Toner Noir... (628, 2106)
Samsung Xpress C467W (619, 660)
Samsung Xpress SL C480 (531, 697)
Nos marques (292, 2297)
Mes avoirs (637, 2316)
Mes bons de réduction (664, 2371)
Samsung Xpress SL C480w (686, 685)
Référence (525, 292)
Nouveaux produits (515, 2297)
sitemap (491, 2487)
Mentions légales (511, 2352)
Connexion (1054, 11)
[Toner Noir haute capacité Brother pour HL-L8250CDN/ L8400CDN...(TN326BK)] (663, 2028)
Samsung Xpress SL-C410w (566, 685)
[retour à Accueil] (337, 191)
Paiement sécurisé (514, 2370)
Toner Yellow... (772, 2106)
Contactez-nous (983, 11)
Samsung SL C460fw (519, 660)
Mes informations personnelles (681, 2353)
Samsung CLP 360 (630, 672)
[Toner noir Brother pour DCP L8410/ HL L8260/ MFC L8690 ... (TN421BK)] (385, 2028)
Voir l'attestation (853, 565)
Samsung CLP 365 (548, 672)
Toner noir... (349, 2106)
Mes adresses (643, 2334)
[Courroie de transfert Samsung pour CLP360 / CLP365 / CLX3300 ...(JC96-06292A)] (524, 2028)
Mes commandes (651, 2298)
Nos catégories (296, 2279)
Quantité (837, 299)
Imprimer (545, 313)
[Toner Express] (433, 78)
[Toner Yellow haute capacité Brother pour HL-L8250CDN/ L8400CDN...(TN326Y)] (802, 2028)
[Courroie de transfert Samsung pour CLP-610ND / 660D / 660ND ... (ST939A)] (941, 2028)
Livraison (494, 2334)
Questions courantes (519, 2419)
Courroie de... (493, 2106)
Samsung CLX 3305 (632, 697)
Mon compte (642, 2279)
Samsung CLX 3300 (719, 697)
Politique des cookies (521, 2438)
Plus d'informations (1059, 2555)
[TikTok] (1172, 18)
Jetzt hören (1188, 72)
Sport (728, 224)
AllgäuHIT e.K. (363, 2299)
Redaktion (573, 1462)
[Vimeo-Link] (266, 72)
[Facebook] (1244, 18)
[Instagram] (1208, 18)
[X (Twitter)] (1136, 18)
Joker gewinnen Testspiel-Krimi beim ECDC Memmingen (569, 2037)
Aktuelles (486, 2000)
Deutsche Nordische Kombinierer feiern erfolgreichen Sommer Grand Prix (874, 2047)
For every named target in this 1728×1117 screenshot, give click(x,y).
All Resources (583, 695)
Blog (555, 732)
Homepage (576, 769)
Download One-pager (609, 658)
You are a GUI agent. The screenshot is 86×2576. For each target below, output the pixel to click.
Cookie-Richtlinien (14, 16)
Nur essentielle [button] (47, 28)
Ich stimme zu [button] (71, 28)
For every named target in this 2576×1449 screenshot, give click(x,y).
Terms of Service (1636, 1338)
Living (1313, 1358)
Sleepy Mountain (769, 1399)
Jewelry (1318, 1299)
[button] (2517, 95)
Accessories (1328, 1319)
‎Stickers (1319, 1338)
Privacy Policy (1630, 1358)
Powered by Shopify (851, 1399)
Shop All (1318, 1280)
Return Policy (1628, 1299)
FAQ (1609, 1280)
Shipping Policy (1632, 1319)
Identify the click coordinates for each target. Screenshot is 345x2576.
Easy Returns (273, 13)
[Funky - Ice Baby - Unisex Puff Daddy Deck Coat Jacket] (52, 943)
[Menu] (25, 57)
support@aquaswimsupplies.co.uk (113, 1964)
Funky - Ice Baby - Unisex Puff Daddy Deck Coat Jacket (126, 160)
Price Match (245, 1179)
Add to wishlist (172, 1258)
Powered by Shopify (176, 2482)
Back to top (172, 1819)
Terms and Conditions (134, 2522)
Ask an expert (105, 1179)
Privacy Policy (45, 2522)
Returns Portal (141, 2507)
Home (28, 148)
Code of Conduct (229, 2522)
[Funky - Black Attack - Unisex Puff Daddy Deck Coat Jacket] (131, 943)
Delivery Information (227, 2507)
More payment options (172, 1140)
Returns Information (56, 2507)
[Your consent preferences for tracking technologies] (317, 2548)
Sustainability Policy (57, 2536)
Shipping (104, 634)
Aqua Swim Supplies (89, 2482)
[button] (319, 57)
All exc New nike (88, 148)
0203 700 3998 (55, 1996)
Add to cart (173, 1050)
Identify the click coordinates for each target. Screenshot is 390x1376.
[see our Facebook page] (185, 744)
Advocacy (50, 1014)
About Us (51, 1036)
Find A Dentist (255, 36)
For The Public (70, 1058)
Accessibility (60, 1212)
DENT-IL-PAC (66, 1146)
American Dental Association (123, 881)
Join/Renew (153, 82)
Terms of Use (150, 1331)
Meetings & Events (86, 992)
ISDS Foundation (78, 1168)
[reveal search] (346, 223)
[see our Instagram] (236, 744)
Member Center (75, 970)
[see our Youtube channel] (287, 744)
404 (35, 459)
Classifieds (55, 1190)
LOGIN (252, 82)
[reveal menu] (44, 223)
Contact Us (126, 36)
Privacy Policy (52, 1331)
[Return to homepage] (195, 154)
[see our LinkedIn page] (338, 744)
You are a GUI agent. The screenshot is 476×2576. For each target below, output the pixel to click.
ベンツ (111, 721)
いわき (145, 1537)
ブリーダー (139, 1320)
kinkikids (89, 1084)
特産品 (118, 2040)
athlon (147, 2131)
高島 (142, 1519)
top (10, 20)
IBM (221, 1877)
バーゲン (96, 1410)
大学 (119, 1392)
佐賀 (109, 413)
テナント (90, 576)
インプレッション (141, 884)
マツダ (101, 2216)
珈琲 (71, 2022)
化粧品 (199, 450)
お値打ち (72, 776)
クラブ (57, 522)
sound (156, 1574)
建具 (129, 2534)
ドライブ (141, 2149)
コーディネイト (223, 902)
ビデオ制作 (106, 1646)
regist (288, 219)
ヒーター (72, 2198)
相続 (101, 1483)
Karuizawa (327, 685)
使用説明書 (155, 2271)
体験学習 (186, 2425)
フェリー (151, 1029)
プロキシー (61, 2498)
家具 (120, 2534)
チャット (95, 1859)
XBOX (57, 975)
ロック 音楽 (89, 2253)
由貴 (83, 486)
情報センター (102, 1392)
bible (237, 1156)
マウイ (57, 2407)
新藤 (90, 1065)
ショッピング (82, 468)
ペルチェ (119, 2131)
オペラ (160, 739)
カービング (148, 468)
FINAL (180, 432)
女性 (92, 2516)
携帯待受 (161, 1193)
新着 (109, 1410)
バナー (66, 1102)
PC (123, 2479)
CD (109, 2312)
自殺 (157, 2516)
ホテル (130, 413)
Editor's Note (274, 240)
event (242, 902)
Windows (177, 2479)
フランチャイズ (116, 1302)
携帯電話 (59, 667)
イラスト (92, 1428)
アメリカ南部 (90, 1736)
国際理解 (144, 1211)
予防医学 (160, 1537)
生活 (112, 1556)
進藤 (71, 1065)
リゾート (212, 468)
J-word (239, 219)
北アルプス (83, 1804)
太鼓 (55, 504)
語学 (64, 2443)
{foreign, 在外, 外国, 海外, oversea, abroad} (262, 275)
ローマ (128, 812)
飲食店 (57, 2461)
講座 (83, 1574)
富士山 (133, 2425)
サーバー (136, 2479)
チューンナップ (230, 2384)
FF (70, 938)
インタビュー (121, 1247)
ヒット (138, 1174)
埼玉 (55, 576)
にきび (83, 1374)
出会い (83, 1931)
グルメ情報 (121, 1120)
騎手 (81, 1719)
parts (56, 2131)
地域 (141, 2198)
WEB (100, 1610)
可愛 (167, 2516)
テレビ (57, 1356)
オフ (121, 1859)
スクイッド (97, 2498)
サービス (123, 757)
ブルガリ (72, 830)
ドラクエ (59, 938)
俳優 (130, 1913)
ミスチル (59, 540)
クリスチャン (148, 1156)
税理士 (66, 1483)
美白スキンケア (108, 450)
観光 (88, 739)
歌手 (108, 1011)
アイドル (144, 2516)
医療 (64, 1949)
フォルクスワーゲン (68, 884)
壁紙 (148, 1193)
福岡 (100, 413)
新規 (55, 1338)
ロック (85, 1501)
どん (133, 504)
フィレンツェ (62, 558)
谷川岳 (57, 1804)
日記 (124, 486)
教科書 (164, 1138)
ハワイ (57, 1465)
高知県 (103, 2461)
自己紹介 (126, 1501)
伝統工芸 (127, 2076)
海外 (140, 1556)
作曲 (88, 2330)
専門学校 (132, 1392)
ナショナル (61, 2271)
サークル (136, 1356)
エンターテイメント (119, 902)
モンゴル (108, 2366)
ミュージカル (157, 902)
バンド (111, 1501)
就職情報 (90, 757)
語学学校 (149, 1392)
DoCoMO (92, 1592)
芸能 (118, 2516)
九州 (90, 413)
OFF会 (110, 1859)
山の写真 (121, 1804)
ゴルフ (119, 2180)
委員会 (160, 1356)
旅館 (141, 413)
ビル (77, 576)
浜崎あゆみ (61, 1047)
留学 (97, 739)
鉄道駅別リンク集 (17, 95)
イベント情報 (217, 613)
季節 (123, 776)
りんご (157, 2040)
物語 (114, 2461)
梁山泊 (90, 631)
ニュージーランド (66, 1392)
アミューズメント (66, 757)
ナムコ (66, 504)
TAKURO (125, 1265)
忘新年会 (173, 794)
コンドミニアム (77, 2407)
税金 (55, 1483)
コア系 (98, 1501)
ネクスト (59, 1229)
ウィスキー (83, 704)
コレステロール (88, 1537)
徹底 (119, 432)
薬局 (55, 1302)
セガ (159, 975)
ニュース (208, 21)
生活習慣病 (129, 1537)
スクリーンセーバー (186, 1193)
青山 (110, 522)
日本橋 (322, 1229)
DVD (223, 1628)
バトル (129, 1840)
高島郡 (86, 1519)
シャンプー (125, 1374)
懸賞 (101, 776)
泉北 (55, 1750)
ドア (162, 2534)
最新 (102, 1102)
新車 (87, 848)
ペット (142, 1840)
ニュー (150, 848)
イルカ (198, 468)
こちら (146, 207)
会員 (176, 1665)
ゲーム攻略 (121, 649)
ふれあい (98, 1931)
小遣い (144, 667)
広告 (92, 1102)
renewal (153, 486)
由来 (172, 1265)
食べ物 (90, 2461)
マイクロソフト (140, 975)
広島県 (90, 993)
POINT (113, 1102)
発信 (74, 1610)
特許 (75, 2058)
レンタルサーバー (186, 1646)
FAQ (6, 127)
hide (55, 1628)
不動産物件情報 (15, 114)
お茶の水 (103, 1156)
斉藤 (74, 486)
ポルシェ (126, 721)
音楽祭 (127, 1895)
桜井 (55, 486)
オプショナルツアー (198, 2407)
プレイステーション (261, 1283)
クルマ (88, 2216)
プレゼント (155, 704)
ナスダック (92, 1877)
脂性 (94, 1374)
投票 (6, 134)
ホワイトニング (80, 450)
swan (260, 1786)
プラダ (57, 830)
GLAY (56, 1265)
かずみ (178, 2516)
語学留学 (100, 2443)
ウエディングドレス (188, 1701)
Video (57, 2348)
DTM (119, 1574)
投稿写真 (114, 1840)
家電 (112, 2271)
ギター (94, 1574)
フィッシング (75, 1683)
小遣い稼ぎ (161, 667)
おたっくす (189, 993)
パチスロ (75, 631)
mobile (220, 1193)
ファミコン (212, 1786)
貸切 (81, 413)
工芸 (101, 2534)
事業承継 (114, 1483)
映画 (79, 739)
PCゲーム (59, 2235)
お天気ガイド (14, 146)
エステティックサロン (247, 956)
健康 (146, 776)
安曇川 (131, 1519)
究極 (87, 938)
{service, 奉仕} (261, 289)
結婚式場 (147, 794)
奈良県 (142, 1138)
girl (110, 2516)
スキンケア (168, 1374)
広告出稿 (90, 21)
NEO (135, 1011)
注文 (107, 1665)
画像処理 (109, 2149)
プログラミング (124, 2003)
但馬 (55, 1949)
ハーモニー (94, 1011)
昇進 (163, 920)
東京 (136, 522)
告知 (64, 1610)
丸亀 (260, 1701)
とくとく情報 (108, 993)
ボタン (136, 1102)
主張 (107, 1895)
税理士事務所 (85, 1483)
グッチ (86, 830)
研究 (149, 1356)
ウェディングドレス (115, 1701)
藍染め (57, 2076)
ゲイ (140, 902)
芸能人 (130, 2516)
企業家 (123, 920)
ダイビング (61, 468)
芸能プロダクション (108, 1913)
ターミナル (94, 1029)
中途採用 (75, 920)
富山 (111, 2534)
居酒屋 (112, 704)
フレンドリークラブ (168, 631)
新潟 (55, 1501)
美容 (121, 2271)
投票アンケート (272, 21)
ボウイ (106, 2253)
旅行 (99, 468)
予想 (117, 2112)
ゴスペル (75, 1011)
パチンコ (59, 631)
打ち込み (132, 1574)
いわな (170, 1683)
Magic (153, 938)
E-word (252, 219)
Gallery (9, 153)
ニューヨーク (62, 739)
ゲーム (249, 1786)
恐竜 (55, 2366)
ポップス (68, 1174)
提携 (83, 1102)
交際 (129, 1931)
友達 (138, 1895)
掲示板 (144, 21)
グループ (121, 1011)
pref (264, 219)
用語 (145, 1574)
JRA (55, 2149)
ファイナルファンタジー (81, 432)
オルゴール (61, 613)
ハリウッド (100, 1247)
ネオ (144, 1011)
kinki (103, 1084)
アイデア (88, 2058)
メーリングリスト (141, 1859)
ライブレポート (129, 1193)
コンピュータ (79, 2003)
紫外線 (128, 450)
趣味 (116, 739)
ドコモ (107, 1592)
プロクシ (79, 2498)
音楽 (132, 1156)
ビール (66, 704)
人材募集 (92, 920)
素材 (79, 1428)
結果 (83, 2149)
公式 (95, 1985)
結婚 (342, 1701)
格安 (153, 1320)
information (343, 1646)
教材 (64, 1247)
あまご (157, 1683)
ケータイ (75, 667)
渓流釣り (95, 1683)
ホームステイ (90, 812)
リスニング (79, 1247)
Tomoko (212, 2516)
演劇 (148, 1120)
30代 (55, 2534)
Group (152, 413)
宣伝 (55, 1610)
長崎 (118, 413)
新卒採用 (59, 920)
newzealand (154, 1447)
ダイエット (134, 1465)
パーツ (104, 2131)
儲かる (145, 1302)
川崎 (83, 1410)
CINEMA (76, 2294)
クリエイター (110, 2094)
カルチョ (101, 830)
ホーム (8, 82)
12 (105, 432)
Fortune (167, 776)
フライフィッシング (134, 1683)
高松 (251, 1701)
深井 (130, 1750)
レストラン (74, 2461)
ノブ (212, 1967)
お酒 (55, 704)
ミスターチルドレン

────────

HOW TO COMPLETE THIS TASK: Above are the lines; repeat exactly the ones from the line containing "企業家 (123, 920)" down to the line containing "ゲーム (249, 1786)", both inclusive.

FINISHED TASK:
企業家 (123, 920)
ダイビング (61, 468)
芸能プロダクション (108, 1913)
ターミナル (94, 1029)
中途採用 (75, 920)
富山 (111, 2534)
居酒屋 (112, 704)
フレンドリークラブ (168, 631)
新潟 (55, 1501)
美容 (121, 2271)
投票アンケート (272, 21)
ボウイ (106, 2253)
旅行 (99, 468)
予想 (117, 2112)
ゴスペル (75, 1011)
パチンコ (59, 631)
打ち込み (132, 1574)
いわな (170, 1683)
Magic (153, 938)
E-word (252, 219)
Gallery (9, 153)
ニューヨーク (62, 739)
ゲーム (249, 1786)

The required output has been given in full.